After the VM launched, the runtime calls the agent's SetPolicy method with the full policy document. If the policy doesn't match the checksum in HOSTDATA, the agent rejects the policy. Otherwise, it applies the policy to all future AgentService requests.

Guarantees

The policy evaluation provides the following guarantees for pods launched with the correct generated policy:

  • Command and its arguments are set as specified in the resources.
  • There are no unexpected additional environment variables.
  • The container image layers correspond to the layers observed at policy generation time.
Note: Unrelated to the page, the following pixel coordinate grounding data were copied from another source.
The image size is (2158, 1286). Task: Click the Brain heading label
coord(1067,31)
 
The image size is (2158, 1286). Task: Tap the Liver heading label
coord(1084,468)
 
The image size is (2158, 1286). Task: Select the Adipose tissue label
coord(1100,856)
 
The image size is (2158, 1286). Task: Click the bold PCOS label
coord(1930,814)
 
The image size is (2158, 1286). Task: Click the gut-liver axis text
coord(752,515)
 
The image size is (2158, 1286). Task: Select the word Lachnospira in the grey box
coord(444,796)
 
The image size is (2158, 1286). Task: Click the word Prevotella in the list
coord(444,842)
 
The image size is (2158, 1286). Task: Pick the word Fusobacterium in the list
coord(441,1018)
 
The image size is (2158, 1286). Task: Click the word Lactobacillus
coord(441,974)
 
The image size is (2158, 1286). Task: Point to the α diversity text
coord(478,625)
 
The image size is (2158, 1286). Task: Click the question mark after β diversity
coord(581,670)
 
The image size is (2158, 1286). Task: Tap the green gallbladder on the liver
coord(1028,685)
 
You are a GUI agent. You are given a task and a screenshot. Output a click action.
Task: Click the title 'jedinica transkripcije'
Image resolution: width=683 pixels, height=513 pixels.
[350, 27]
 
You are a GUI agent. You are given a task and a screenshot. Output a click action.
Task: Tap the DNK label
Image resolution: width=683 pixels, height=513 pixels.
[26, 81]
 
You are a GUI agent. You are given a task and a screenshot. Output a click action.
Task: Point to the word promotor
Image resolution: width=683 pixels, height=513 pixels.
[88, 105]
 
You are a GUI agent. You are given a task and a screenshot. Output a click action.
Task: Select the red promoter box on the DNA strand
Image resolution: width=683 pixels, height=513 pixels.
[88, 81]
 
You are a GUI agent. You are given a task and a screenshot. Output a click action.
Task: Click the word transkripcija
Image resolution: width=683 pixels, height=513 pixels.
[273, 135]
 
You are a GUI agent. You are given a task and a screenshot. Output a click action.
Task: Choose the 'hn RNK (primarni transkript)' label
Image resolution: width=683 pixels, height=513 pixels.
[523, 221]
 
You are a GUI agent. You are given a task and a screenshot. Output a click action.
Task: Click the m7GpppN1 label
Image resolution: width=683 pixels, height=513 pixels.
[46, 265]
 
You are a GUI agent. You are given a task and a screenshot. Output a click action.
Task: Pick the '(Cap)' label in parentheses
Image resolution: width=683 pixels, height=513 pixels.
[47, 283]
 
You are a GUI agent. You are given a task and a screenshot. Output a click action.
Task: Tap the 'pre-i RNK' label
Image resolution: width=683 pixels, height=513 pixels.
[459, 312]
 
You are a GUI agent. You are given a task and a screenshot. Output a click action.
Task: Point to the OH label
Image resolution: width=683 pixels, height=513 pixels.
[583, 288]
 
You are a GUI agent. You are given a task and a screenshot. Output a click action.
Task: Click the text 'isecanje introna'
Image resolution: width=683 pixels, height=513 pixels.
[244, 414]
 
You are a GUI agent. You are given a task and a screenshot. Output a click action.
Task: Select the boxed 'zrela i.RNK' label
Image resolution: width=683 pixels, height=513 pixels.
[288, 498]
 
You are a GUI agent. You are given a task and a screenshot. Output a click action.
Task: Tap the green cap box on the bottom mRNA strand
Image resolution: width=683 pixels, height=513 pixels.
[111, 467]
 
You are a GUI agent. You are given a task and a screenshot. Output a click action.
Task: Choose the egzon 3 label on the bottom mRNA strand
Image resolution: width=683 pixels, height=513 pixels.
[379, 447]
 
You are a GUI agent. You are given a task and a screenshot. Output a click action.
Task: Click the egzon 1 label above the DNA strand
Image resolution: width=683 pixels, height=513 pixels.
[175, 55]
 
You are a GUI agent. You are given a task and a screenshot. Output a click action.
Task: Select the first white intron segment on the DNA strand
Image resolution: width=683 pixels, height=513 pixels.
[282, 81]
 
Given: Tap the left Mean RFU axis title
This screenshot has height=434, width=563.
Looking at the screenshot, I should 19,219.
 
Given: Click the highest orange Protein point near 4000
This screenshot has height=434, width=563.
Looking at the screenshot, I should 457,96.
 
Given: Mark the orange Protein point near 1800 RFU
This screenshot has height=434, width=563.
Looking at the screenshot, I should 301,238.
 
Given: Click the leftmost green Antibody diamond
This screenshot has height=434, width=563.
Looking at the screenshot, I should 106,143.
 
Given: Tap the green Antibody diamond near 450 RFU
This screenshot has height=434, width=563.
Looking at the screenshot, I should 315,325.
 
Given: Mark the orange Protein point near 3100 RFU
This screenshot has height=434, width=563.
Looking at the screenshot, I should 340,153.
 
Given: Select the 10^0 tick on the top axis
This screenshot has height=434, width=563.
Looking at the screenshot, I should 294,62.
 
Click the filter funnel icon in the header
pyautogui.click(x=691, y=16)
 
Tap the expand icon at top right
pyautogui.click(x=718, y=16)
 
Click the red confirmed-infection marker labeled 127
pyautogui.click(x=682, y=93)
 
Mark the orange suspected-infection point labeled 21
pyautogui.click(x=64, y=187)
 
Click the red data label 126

Thus, only the expected workload image can be instantiated.
  • Executing additional processes in a container is prohibited.
  • Sending data to a container's standard input is prohibited.

The current implementation of policy checking has some blind spots:

  • Containers can be started in any order, or be omitted entirely.
  • Environment variables may be missing.
  • Volumes other than the container root volume don't have integrity checks (particularly relevant for mounted ConfigMaps and Secrets).

Trust

Contrast verifies its confidential containers following these steps:

  1. The Contrast CLI generates a policy and attaches it to the pod definition.
  2. Kubernetes schedules the pod on a node with the confidential computing runtime.
  3. Containerd invokes the Kata runtime to create the pod sandbox.
  4. The Kata runtime starts a CVM with the policy's digest as HOSTDATA.
  5. The Kata runtime sets the policy using the SetPolicy method.
  6. The Kata agent verifies that the incoming policy's digest matches HOSTDATA.
  7. The CLI sets a manifest in the Contrast Coordinator, including a list of permitted policies.
  8. The Contrast Initializer sends an attestation report to the Contrast Coordinator, asking for a mesh certificate.
  9. The Contrast Coordinator verifies that the started pod has a permitted policy hash in its HOSTDATA field.

After the last step, we know that the policy hasn't been tampered with and, thus, that the workload matches expectations and may receive mesh certificates.